[REQUIREMENTS] Continue the blog post about the college reunion trip to the Great Smoky Mountains, starting after its last sentence.

[SUPPLIED PASSAGE]
Tuesday, May 03, 2016

Deepshikha's Bengali Goat Meat Curry in Oven -- at Smokies




This Spring Break we went to the Smoky Mountains -- the Great Smoky Mountains. One of the few national parks in the east coast. I am a sucker for National Parks and after our Yellowstone trip last year, my secret desire is to visit all of them. Does not seem like that will happen in this lifetime with the money and time I have at my disposal but that does not mean I won't try.



But the Great Smoky Mountains did not happen out of my love of National Parks. It happened because that was the place decided for a mini reunion of our college friends from twenty years back. It happened millions of whatsapp chats, several hangout sessions late in the night and couple of Google spreadsheets later.

Each hangout was peppered with more serious issues than the last. Luchi or eggs and bacon at breakfast? Pathar manghso on Saturday or bbq? Cookies with tea or muri-chanachur? Pasta for kids or Maggi? Yes we are very focused like that.

Finally a beautiful 8 bedroom chalet in the mountains was booked, food items from goat meat to mustard oil, maggi to maacher chop were packed, and we were all ready for the 12 hour long drive to Tennessee.

[DATA LISTING]

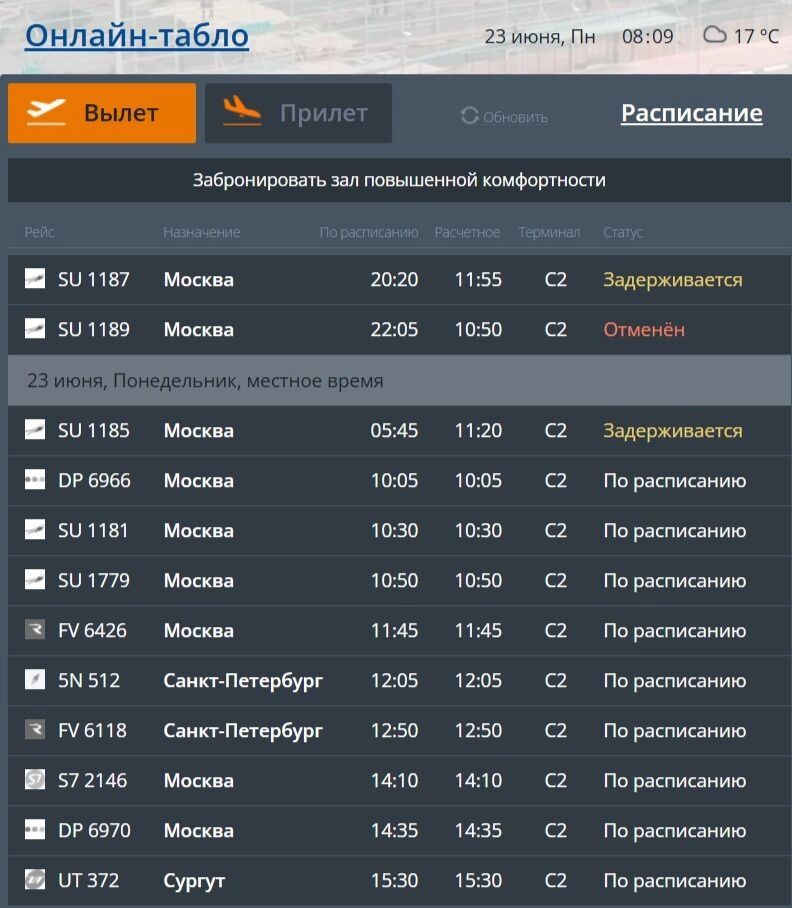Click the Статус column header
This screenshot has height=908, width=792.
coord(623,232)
--
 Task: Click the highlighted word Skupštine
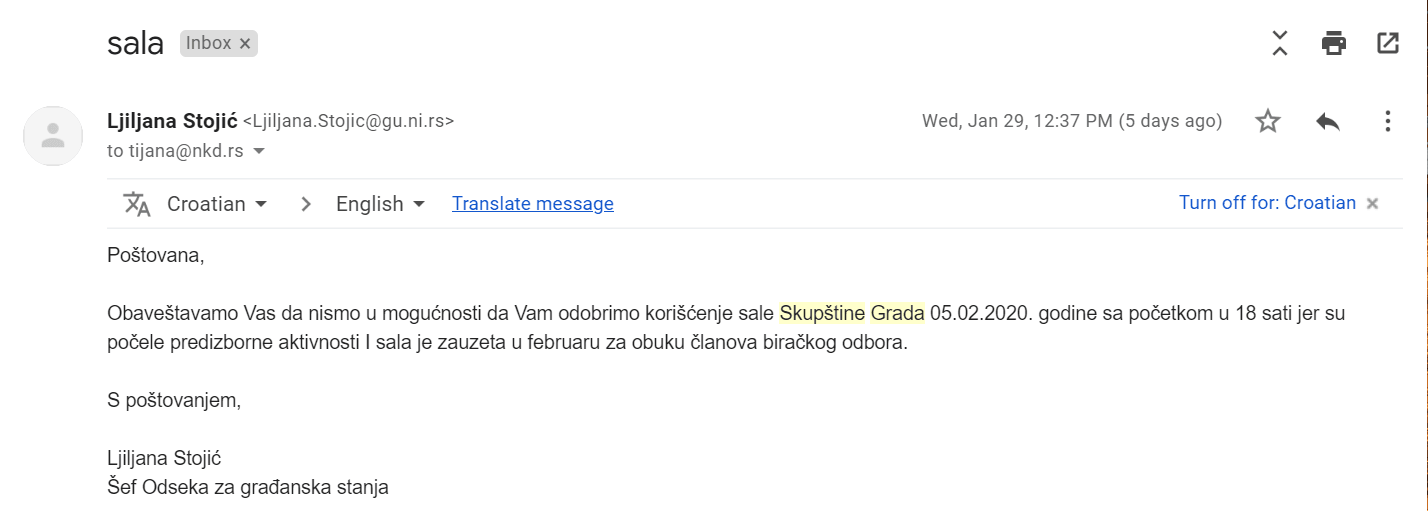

[ANSWER FOR THIS EXERCISE]
If I am honest my first impression of the Smokies as we entered Pigeon Forge was that of deep disappointment. I had Yellowstone and Grand Canyon on my mind and had not expected traffic jams and departmental stores from Wal-Mart to Macy's at the throes of a national park. The fact that we reached on a Friday which was a holiday could have contributed to the throng of crowd.

The deck with the beautiful view


Once we managed to cross all the traffic lights and crawl onto the mountain roads, the traffic peeled off and feel of the forest came back. The path up the mountains had several switchbacks and took scary sharp turns. The trees grew closer and the air turned crisp. My faith in national parks was restored.

It was early spring and the trees were mostly bare except for the light green haze of budding new leaves and splashes of spring flowers here and there. After going through a couple of wrong turns and several phone calls to friends who were already at the chalet, we finally reached the house with a truly "breathtaking view". The Mountains rose right across from the house, its peaks swirled in the typical bluish haze that is quintessential to Smokies.

The kids had lot of fun on zip lines and horse back rides. We went to Jayell's Ranch where even the little ones could zip line on a shorter trail

It was much fun meeting friends after so many years, getting to know their kids, the better halves and generally indulging in what we call in Bengali as "bhaat" -- meaningless banter. Food and adda were the focal points in the backdrop of the mountains. It was fun to see the kids bond with their new friends and have  a great time of their own.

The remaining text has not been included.